Back when I worked for my family, we too made a lot of our goods, but some we bought. Me and my mother would do the buying together. She could count on me to get the odd and funky, unconventional pieces and If times were good, I could get quite a few. But if times were tight, we had to get the conventional stuff because that's what sells fastest and pays for rent and salaries. The reason I was always allowed to get some unconventional pieces was because when we had a piece like that, the person who had the not-so-common taste would not only buy it, but become a customer for life because we had a piece that spoke to them. Problem was, it could take two years for that certain someone to find that piece. Meanwhile, the conventional stuff sold to everyone and ran out quickly.
So when I started my own business, my dad advised me to make more than one of each style and make them in different sizes and colors. I had to wait a minute to take his advice because I was still churning out OOAK pieces and I didn't yet know which ones would catch on. But because I do a lot of made-to-order, eventually I could easily see which ones were the "sure shots".
I noticed that other artists had taken to doing exactly that, with much success.
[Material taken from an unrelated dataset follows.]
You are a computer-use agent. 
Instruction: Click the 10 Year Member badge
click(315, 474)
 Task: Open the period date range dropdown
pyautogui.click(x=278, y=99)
They had named their pieces, and they had a host of colors their items were available in. Etsy and many other sites facilitate this by offering "variations", a feature where the customer can choose what sizes, colors and more for the item. They also did made-to-order, offering the customer the same choices.
And they were successful doing it too.
So I'm finally doing it too. I started on land when I vend and do consignment. I send out the most popular styles in different colors and watch them sell like crazy.
I set up my own website with Prestashop (free!) and it calls this feature "combinations", so I get to make one entry offering the different variations. I've had a really hard time doing well with online sales so I'm hoping that this will be the thing that turns it around. So far I've been selling out of those items to the point where I can't list them online, which is hopefully a good sign.
Even if OOAK is where your heart lies, try this method if you haven't already. Don't worry. You won't lose your creative edge. But with an inventory that moves, you won't just have to come up with stuff to fill up your table or online store. You can wait until you are truly inspired before you make your next piece. Plus the artist in you won't let you only just make the same stuff over and over without doing something new.
Besides, that next burst of inspiration might just be your next sure shot, hot seller!